Image 1: Title card by Min Kim for Lil Nas X's Tales of Dominica, using Romie typeface by Margot Lévêque. Image 2: Titles for Ariana Grande’s 34+35 remix using ABC Marya, designed by Margot Lévêque with Dinamo. Courtesy: Margot Lévêque.
But isn’t that, in the product-driven world of graphic design, a marker of success? It can be a proud moment when a rough-and-tumble type design experiment gets some recognition, lands on an album cover or an ad campaign. But from there it’s only a matter of time until the dilution phase of the trend cycle sets in. “Graphic design both embraces amateurism and eats it up alive,” says Zhu. “It becomes cold and sellable. It’s a process that happens over and over. That’s just the sad nature of the cycle of creativity right now. Everything is forced to be as fresh as possible but the shelf life is shorter.

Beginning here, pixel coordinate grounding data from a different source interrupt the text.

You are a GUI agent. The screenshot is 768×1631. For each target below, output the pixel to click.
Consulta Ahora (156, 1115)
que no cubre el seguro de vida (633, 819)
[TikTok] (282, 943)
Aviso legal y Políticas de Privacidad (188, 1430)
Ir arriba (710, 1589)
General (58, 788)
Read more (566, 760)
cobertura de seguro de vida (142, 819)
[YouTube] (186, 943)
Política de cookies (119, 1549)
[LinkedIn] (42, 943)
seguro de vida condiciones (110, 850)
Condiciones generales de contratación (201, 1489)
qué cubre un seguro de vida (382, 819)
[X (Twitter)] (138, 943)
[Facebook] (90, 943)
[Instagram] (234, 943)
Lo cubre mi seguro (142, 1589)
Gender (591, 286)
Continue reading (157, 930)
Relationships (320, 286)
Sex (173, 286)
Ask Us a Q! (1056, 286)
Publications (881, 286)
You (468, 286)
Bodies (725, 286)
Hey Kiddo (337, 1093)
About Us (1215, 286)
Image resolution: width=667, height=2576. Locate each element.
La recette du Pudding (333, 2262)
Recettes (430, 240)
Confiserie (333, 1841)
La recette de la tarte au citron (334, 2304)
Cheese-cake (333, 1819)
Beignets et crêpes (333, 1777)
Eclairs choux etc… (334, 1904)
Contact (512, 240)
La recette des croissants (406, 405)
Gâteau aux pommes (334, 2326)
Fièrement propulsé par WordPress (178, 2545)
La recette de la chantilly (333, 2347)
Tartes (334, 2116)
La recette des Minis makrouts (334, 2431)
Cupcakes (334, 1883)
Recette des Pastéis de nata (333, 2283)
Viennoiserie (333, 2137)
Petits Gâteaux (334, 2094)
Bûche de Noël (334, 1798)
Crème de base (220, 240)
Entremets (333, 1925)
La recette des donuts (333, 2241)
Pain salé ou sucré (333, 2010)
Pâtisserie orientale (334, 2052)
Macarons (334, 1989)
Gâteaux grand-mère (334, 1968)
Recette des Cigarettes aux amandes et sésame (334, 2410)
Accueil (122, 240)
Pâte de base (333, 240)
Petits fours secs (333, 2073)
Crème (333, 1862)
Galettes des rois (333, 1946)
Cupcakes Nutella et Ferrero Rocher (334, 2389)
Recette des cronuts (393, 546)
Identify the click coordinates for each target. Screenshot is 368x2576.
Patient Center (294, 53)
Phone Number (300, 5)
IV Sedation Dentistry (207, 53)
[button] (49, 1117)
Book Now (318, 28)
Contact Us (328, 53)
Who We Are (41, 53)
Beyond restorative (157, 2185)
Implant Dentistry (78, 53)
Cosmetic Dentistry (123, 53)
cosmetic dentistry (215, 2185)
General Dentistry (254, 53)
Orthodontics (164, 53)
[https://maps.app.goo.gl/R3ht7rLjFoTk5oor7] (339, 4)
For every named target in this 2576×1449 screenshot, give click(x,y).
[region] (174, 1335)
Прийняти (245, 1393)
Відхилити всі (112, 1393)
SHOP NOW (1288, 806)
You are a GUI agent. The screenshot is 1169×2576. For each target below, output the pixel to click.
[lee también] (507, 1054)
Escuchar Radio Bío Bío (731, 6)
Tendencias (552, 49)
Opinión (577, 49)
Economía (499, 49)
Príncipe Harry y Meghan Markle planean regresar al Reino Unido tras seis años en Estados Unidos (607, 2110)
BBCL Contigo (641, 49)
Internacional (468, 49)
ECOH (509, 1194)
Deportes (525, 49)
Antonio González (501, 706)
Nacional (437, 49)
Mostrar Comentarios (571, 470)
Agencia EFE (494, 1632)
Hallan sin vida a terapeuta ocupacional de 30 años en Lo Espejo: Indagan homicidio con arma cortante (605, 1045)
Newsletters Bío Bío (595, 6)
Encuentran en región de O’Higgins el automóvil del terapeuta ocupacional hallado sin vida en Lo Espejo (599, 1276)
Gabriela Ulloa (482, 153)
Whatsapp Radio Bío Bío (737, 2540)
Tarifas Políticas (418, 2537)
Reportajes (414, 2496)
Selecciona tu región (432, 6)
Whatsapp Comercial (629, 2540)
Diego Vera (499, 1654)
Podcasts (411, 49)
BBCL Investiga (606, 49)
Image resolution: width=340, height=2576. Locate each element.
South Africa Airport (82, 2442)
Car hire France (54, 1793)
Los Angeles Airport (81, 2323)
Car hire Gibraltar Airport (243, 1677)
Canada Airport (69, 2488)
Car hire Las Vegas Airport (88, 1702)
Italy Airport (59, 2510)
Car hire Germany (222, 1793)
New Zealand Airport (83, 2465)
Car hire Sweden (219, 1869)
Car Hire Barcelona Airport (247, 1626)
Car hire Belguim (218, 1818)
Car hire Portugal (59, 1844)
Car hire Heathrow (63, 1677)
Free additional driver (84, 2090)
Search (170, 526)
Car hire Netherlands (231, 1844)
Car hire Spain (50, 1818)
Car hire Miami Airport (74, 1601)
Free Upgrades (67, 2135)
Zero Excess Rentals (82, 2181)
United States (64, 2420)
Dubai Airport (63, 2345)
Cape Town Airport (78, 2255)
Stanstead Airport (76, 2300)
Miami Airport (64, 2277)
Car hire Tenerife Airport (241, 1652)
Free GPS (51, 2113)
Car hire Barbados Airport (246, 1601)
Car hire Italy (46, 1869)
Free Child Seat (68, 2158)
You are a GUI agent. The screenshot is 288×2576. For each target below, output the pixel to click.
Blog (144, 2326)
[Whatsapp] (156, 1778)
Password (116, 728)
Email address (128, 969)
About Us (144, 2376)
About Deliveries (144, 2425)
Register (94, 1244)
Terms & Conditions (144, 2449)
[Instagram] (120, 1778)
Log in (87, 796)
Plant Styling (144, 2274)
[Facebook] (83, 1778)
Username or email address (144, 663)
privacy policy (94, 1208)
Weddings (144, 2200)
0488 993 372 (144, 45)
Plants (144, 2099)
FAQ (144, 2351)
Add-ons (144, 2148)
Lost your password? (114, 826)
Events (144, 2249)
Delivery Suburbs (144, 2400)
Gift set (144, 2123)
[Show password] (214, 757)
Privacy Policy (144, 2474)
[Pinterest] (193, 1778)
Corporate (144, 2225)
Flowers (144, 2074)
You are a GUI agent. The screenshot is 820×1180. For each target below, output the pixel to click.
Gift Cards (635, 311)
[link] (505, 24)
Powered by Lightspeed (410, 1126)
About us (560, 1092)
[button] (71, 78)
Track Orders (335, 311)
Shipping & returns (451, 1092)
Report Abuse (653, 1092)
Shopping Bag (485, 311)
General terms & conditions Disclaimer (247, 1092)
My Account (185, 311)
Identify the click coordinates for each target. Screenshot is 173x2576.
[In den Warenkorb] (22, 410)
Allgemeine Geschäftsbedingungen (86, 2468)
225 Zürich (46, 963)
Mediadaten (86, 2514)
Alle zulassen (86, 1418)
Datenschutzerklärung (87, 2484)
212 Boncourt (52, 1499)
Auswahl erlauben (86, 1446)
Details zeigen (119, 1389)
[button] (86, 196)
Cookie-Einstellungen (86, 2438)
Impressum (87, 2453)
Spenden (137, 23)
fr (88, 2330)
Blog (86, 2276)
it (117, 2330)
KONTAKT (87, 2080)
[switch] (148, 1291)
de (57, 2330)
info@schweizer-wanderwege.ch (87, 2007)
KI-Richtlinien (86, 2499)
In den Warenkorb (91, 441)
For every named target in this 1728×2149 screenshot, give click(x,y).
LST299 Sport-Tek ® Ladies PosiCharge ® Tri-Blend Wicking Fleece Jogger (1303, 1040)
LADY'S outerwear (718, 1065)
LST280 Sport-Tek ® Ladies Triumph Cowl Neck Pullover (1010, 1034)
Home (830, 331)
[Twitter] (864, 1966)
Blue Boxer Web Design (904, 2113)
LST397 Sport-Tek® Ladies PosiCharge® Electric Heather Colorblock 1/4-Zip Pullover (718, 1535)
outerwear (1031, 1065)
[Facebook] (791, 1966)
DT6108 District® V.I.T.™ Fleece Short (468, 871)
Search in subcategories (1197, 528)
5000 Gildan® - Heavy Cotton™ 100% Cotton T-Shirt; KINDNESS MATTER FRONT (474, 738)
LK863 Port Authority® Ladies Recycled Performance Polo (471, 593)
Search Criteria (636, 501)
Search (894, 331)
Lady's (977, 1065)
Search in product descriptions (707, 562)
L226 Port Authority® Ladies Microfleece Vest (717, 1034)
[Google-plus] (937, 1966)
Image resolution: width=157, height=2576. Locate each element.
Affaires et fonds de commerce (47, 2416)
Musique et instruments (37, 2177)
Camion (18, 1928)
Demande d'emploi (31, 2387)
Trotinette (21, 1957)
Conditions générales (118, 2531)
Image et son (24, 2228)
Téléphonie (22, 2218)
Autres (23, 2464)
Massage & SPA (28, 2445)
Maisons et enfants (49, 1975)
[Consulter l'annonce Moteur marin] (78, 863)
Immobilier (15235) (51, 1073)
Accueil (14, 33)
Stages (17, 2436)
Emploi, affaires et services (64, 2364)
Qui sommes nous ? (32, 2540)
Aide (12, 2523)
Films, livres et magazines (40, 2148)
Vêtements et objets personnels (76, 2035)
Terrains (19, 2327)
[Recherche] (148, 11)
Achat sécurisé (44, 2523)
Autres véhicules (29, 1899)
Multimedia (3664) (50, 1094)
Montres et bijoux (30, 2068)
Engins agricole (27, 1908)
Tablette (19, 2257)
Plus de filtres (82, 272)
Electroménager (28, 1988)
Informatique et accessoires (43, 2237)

It’ll be everywhere and then it will be nowhere.”
"Everything is forced to be as fresh as possible but the shelf life is shorter," says designer Zipeng Zhu. "It’ll be everywhere and then it will be nowhere."
For now, though, “there are people who are doing this well and in a considered way,” says Davis Ngarupe, co-founder of design studio and book publisher Actual Source, “but it can also be a quick shorthand to create an instant ‘look’ or ‘feeling.’ It can feel like a gimmick, an easy way to make something ‘cool.’” His partner, JP Haynie, agrees: “It’s so specific, you can apply it without considering the whole design. It’s not necessarily subversive. It’s a copy-paste job—or it can be.”
If the typographic opposite of a neutered tech logo isn’t subversive, what can be considered subversive anymore? Or at the very least, truly expressive in the expansive, limitless meaning of the word? Corcoran has a compelling answer, but you might not like it. “Neutrality makes for more expression in the long run,” he says. “If I have a calligraphic ornament, there’s a limited number of ways I can push that. But if I have a simpler base, there’s a lot more I can do. Give me a square—there are a million things I can do with that.”